Union Finance Minister Nirmala Sitharaman in Budget 2019 proposed many changes to the income tax rules governing investment and withdrawal in a retirement pension scheme, NPS Scheme, though some of them were approved by the Union Cabinet last year. The finance minister increased the income tax exemption limit on withdrawal from NPS while also announced some additional tax benefits for central government employees who contribute towards the retirement scheme. Tax experts have welcomed the higher exemption limit on NPS but said that some of the proposed tax benefits for central government employees should be also extended to other sections of the society.
These amendments will take effect from the assessment year 2020-21. Some of the changes proposed to NPS are based on 7th Pay Commission.
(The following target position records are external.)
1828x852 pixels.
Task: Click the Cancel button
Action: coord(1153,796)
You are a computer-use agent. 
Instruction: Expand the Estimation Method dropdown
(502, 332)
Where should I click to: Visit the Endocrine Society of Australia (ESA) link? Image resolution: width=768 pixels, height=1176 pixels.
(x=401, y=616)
“The government had made certain announcements in December 2018 in relation to NPS, wherein it raised its contribution to Tier I account for its employees from 10% to 14% and also announced that the tax benefit to such employees in respect of their own contribution to Tier II account will be available u/s 80C with a lock-in period of 3 years. The Finance Minister has proposed the changes in the Budget to implement the announcements. Further, the exemption of lump sum payment from NPS upon retirement is proposed to be raised from 40% to 60%, as also announced earlier,” said Kuldip Kumar, Partner & Leader, Personal Tax, PwC India.
NPS rule changes proposed in Budget:
- Currently, upon retirement, an individual can withdraw a lump-sum of up to 60% of the NPS corpus fund and balance 40% has to be invested in an annuity plan. But only 40% of the corpus fund withdrawn is tax-exempt and 20% is taxable in the hands of the taxpayer.
- The finance minister has now proposed to raise the income tax exemption limit from 40% to 60% of the NPS corpus, effectively making the entire withdrawal exempt from income tax. This benefit will also be available to all NPS subscribers.
- The Union Cabinet had last year approved increasing the contribution to Tier I account for central government employees from 10% to 14%, a move that benefits approximately 18 lakh central government employees covered under NPS. The new entrants to the central government service on or after 1st January are covered under the National Pension System (NPS). The mandatory contribution of central government employees will remain 10% of basic salary.
- In this connection, the Budget proposed amending Section 80CCD(2) of the Income Tax Act to allow exemption of employer contribution up to 14% of the salary of central government employees.
- Section 80 CCD (2) applies to when an employer is contributing to the NPS of an employee. This benefit is in addition to the deduction of ₹1.5 lakh under Section 80C and also an additional deduction benefit of ₹50,000 under Section 80 CCD towards investment in NPS.
- In another benefit for central government employees, the Budget proposed that contributions made to Tier-II NPS account will become eligible for deductions under Section 80C if the amount is locked-in for a minimum of three years.
NPS has two accounts—Tier 1 account or the retirement account which is mandatory. The Tier 2 account is an optional account and comes with withdrawal flexibility.